Again, ongoing changes. The current CDFP is still the official SIG connector for copper, but again for optical it requires everything to be outside. For active electrical it needs to be outside. So it basically, the requirements that we put out there is we need to look for a connectorization solution that serves all three modes, DAC, AEC, and we want the AOC as well. So it's kind of a good solution for today.
We need to look at other solutions out there like QSFP, QSFPDD. I agree with Brian's comments. They're long. They're bulky, but they're in production. They're being used in Ethernet and produced significantly for 800 and 1.6 terabit. My hope is that we can actually get to the point where we can unify on a common infrastructure that meets the requirements for both optical and copper, passive and active.
We've done some analysis within the work stream just to see how big that market is. Well, if you really look at storage and memory pooling, you could be in the billion dollar a year potential revenue, potential market size for cables. So we're talking about a large market. We encourage people to look into how can we make this more amenable to the OCP community and to the overall enterprise.
Call to action is please join the group if you haven't joined already.
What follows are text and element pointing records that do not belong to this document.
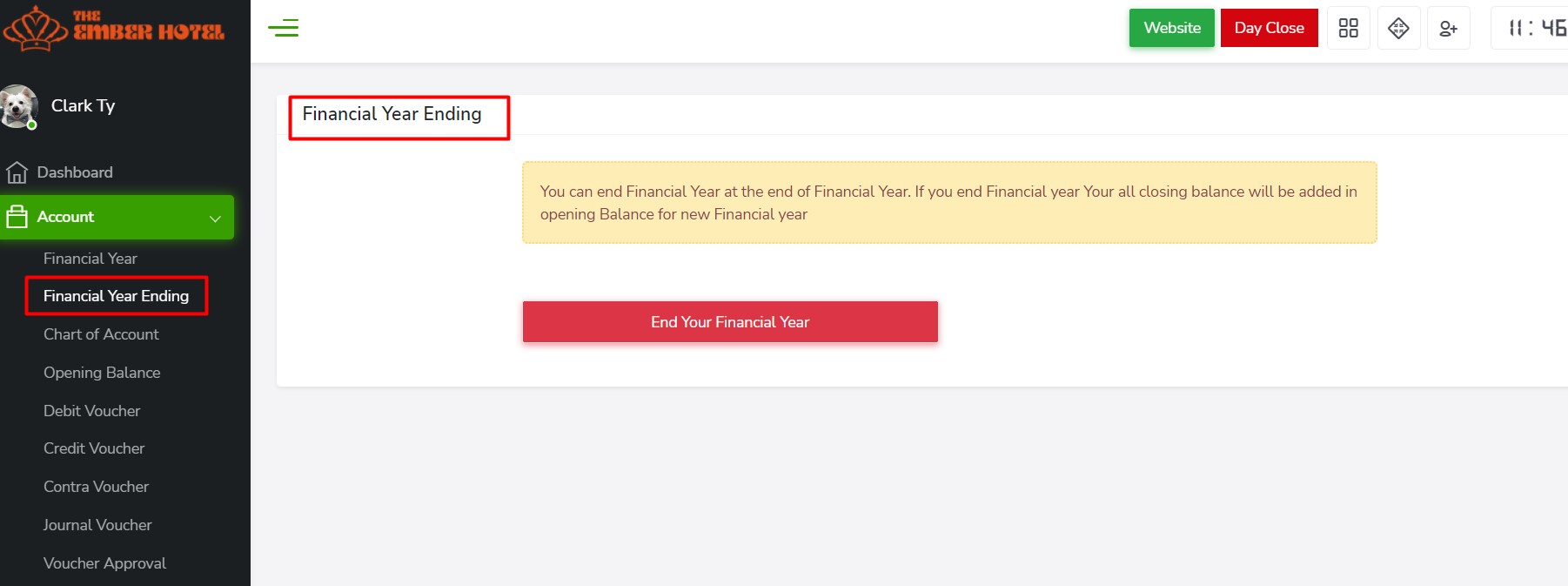Click the add user icon

coord(1448,29)
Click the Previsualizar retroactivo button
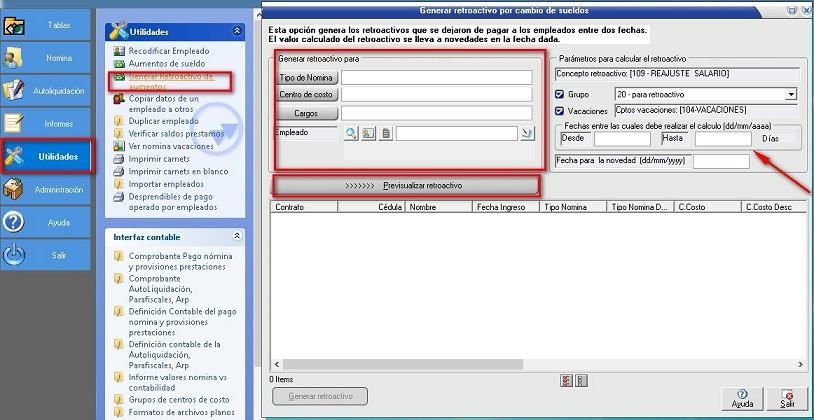 click(x=406, y=186)
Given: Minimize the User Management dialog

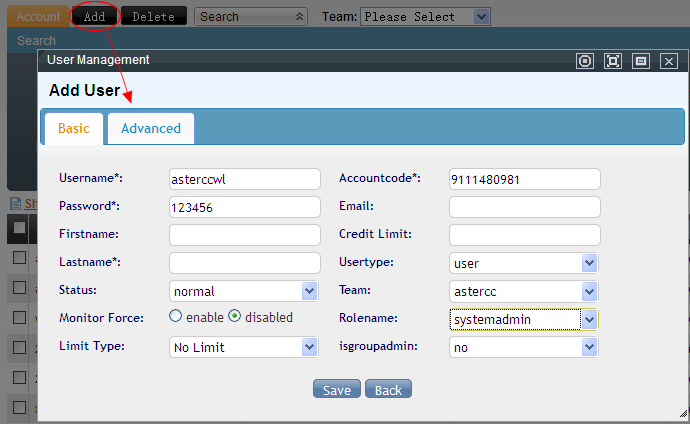Looking at the screenshot, I should click(x=641, y=61).
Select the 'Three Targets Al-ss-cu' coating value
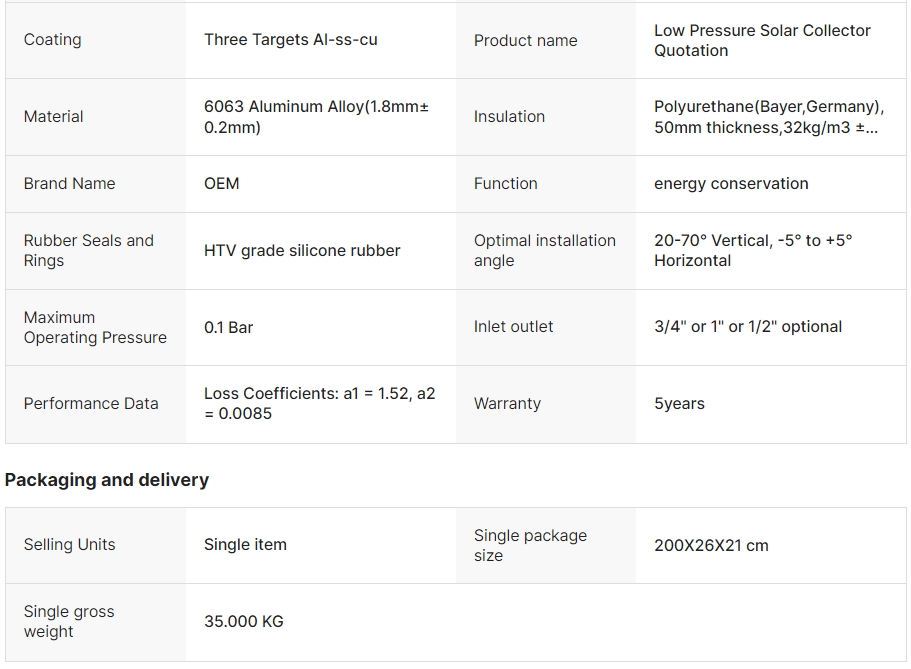 pos(291,40)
The work stream is still ongoing. We've already contributed version 0.7 of the specification. We are working on releasing the 1.0 spec, but we're waiting for everybody's input. We've given it three months since we actually released the 0.7, and we're hoping that we can actually get input from everybody before we're done. Everybody within the OCP community who has a need for pooled connectivity of CXL, please follow the link and add to our requirements. Any questions? Thank you very much.